Succotash Acini di Pepe Salad
for the salad:
- 8 oz acini di pepe
- 2 strips bacon
- 1 pint fresh lima beans, shelled
- 3 small ears’ worth of corn kernels
- 3 oz crumbled feta
- 2 scallions, diced
- 1/4 red onion, diced
- 1 cubanelle pepper, diced
for the dressing:
- juice of 1/2 lemon
- 1/3 teaspoon ground mustard
- 1/4 teaspoon honey
- 3-4 tablespoons mayo
- 1/2 teaspoon smoked paprika
- freshly ground black pepper
for the dressing:
- Whisk all ingredients together in a small bowl until smooth, set aside.
for the salad:
- Make the pasta according to package instructions. Drain and allow to cool. Set aside.
- Meanwhile, cook the bacon in a large skillet until crisp. Drain on paper towel-lined plates then cut into bite-sized pieces. Set aside.
- Drain all but about 1 tablespoon of grease in the pan. Add the lima beans and corn and saute until the lima beans are cooked through, about 10 minutes . Remove from heat and allow to cool.
- Place the pasta, bacon, lima beans, corn and all remaining ingredients in a large bowl and toss to evenly distribute them. Add the dressing and toss again to lightly coat the contents in dressing.
- Serve immediately or up to 24 hrs later.
I first tried fresh lima beans a few years ago and was amazed at their softer texture. Frozen is pretty good but if you have fresh, that’s the way to go. I actually bought these over a week ago when I went to a farm stand for tomatoes for my birthday, kept them in the pod in the fridge and they were still good so don’t feel like you have to buy and shell them the same day. That pressure often deters me from buying things that haven’t been shelled but I haven’t found it to be an issue for lima beans.
Succotash is a classic and at least around here, there are only a few weeks when you can get really great sweet corn and fresh lima beans at the same same time so I try to make it at least once. This time I thought I’d turn into to pasta salad to eliminate the need for a second dish for dinner.

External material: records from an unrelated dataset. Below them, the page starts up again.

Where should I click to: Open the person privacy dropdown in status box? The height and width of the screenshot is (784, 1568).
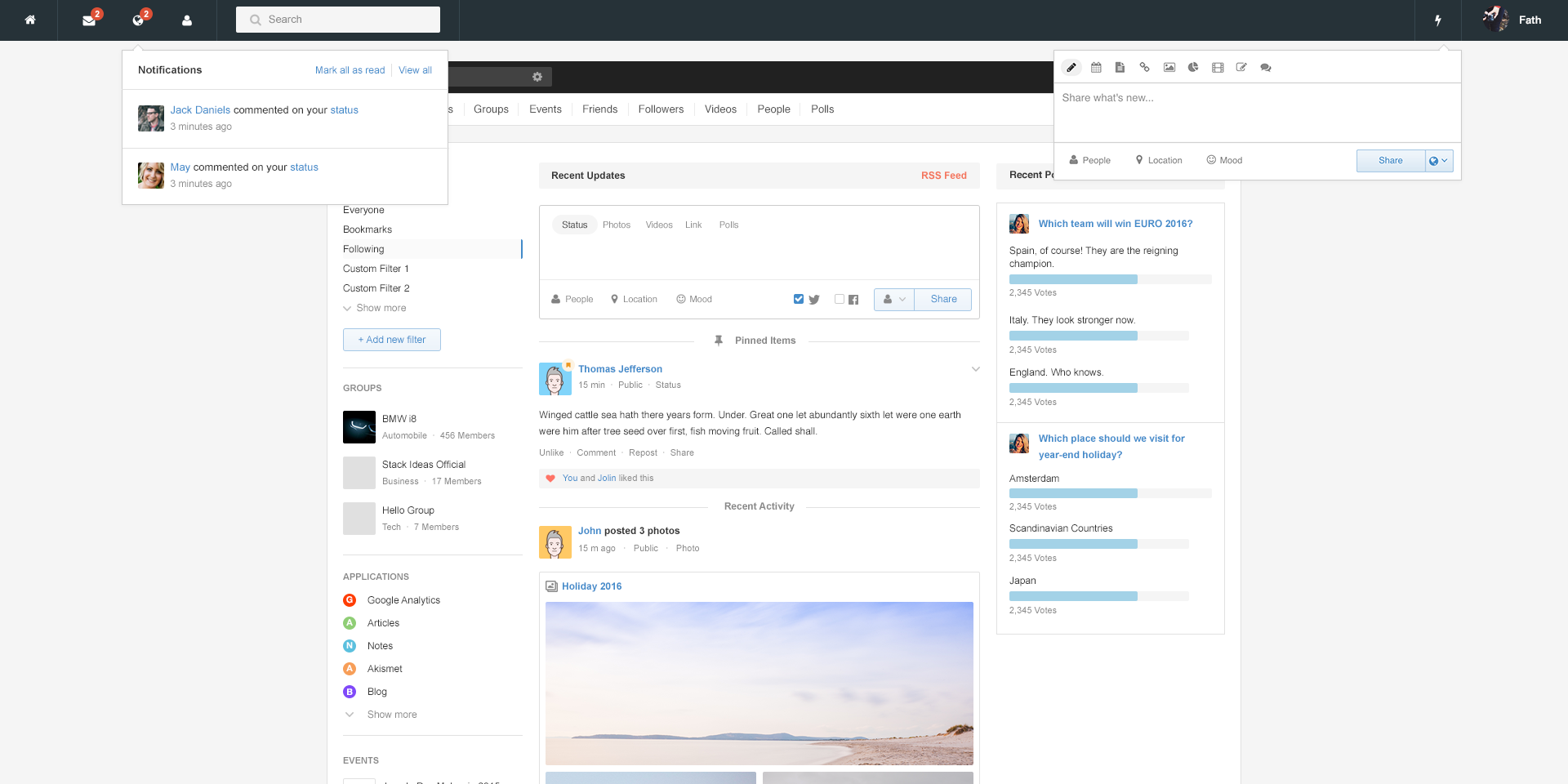(894, 300)
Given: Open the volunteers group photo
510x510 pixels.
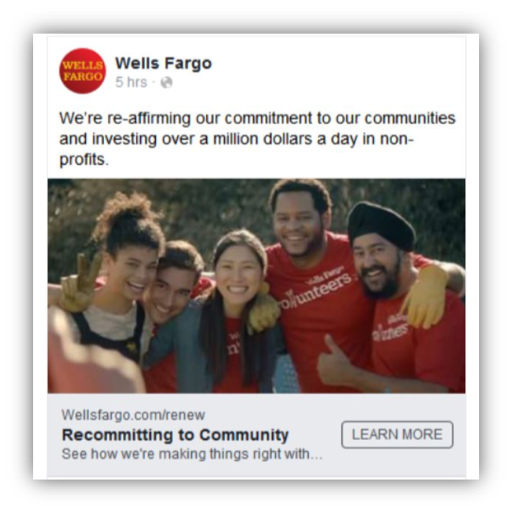Looking at the screenshot, I should pyautogui.click(x=256, y=286).
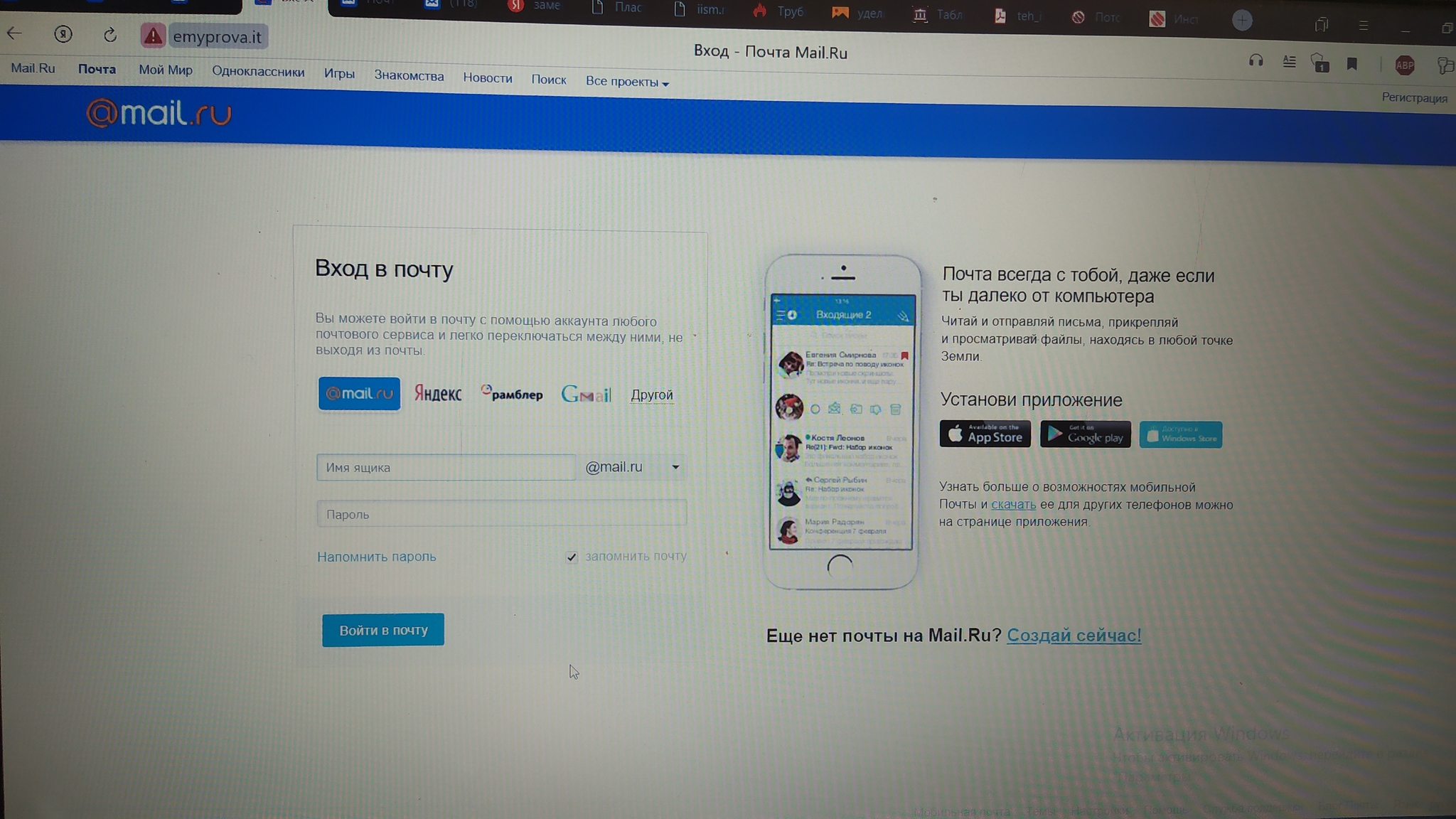Click the mail.ru service icon
Image resolution: width=1456 pixels, height=819 pixels.
[358, 393]
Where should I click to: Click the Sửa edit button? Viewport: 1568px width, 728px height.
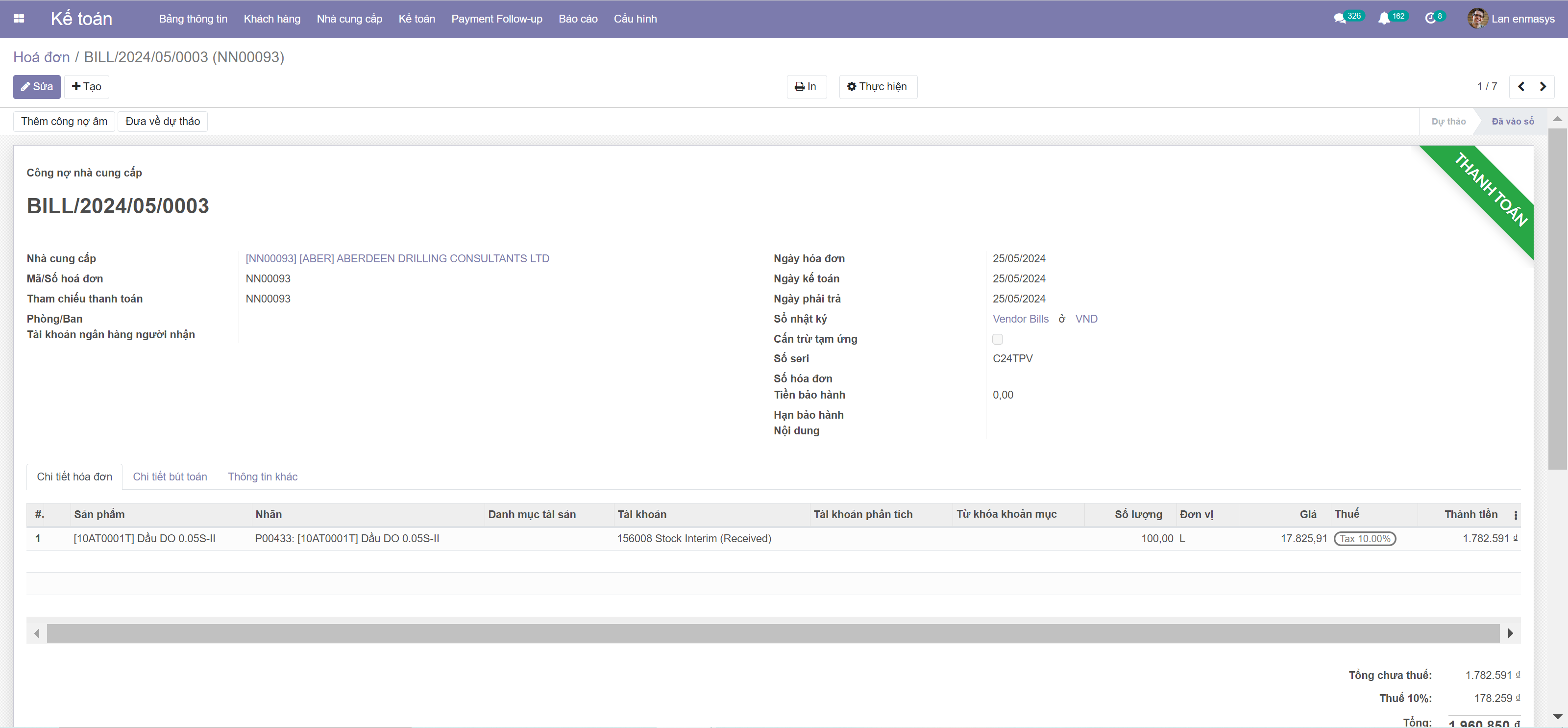coord(37,86)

I’ve been busy because sadly, my mom who has been living with brain cancer for the last 14 months is now home on hospice. She’s doing very well mentally at the moment–she’s nearly her normal self–so I’ve been trying to get over there to visit frequently. Luckily they don’t live too far away but it does take up a good bit of the day. Thanks to the pandemic, going out for a quick bite after a visit really isn’t an option. I’ve had to get creative. For dinner, we prepped the salad to the point where I’d add the cheese, scallions, red onion, and pepper and stuck it in the fridge. When we got home, I just added the remaining ingredients and the dressing and served it with some quickly cooked sockeye salmon. It really made for a speedy yet filling meal.
I think pasta salads have a reputation for being heavy and not very fresh tasting but I think that’s unfair. My trick is to add a healthy dose of an acidic ingredient to the dressing–in this case, lemon juice) and something creamy (mayo) to really help lightly coat all the ingredients without weighing them down. Then, I chose a small pasta that didn’t overwhelm the corn kernels and lots of fresh-tasting mix-ins– crunchy raw cubanelle pepper, red onions, and scallions. The lima beans need to be cooked before eating so I sauted them in a bit of bacon grease with the corn. Late August corn can be slightly tougher than earlier corn so the brief saute insured it was soft. If your corn is already very tender, you can put it in the salad raw. The end result is a pasta salad that is incredibly fresh tasting, has great texture variety, a lightly smokey flavor and a just enough pasta to make it more filling.